This is the small business, small brain mindset, and it’s a trap.
I’ve been reading Oliver Zunz’s “Philanthropy in America,” and while it’s dated, it provides an excellent history of nonprofit management in this country. He largely dates the ROI mentality (he doesn’t call it this) to Carnegie’s late-life determination to return the capital he extracted and created back to the nation, using the same modern management techniques he pioneered in his private enterprise. Where Carnegie donated, he demanded returns.
Carnegie had a tenuous relationship with institutional Presbyterianism, but was a Calvinist in his bones, and I think this ROI mentality does have some relationship with this particular strain of Christianity. Taking a mechanistic view of a depraved man, Calvinistic philanthropy consciously wants to avoid relying upon the human element, instead wanting to set up processes which can run themselves, even if the individuals in the organizations are thoroughly rotten. In this respect, it is a species of liberalism, and should sound familiar. Checks and balances in the US government can pit ambition against ambition and get good results, and the marketplace of ideas can take disagreement and, presto changeo, develop the right answer. Similarly, mechanical methods of nonprofit management are intended to permanently institutionalize the hand of the dead donor.

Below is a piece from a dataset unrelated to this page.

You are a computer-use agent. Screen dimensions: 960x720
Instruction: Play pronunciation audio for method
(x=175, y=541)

Except they can’t. Just look at the Ford Foundation, or the various Carnegie endowments— these all technically comply with their foundational documents, but are now coopted engines of woke capital, surely contrary to the ideas of their benefactors. There is no magic legal document, no magic corporate charter, that can stave off institutional rot. And there is no set of protocols that can guarantee success. You simply cannot build Babel, cannot build Zion on earth.

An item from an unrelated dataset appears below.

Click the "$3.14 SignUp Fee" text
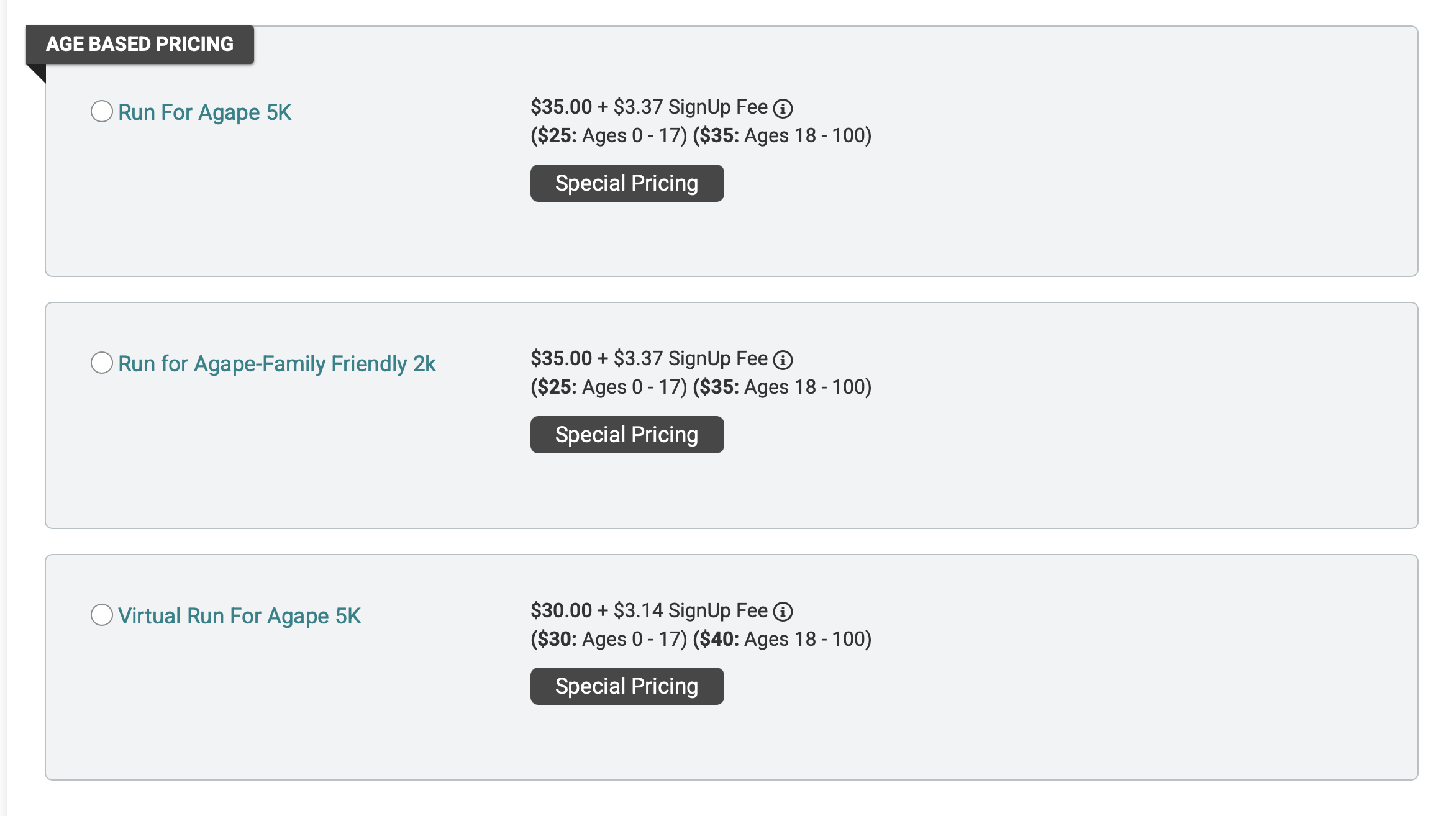The width and height of the screenshot is (1456, 816). point(690,610)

What does the left do? What should the right do?
Well, there is no sense in trying to convince most of the donor class to stop donating $1 to get $0.25 in work and $0.75 in glossy printouts explaining the work. But I hope that some of the more forward thinking donors will focus on personnel first. Find the good individuals and fund them in an open-ended manner, as a part of your diversified philanthropic portfolio. Find trusted middle men whose job it is to be the ball bearings for conservative growth, and bounce ideas of many people.... then spend.

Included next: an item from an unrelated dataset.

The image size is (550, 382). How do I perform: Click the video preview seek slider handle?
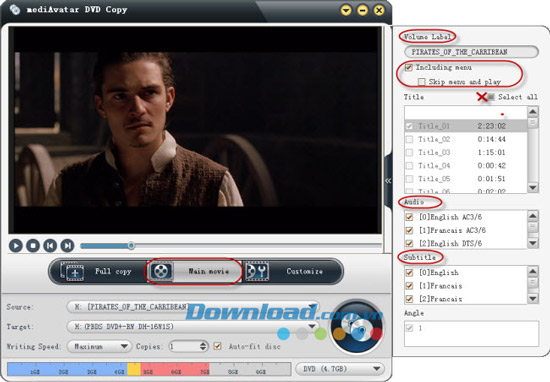tap(131, 246)
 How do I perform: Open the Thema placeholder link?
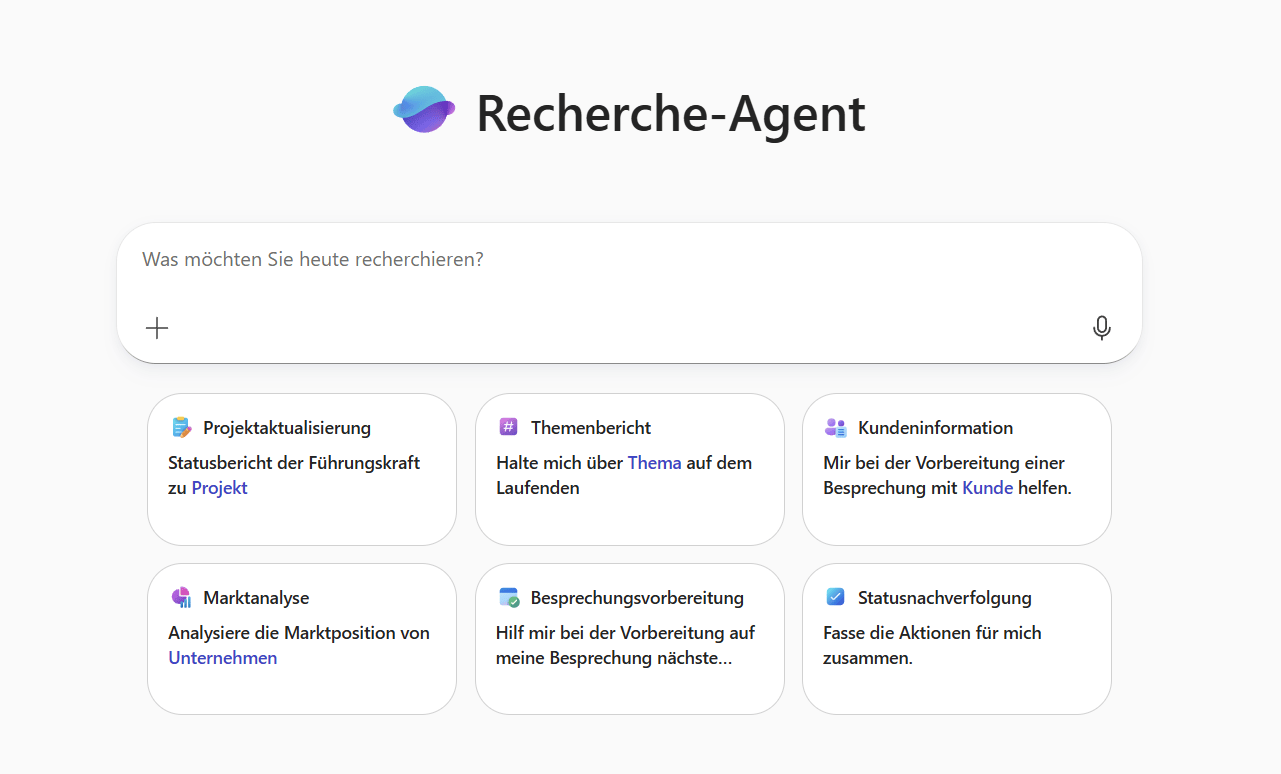click(655, 462)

I will likely post about my experience during the 2020 election in Green Bay, Wisconsin later, but part of the lesson there is that Zuckerberg is willing to spend hundreds of millions of dollars on moonshots, and hundreds of millions of dollars funding aligned individuals, without breathing down their neck. But when these long-term plans deliver, boy do they deliver. Certainly, the short term ROI might look awful, but Zuckerberg and others are funding a movement, funding individuals. Undoubtedly there is some grift, and some projects are complete failures. But just as with venture capital, one successful project can fund a hundred unsuccessful ones, and a hundred unsuccessful ones can seed the ground for later success. Does anybody think these woke jannies (nb: janitors, people who do nothing but police Twitter feeds and try to drum up outrage) provide consistent ROI? And yet they have sinecures at the NYTimes, the WashPo, and at other institutionally left wing outfits, and no one denies they have real power right now.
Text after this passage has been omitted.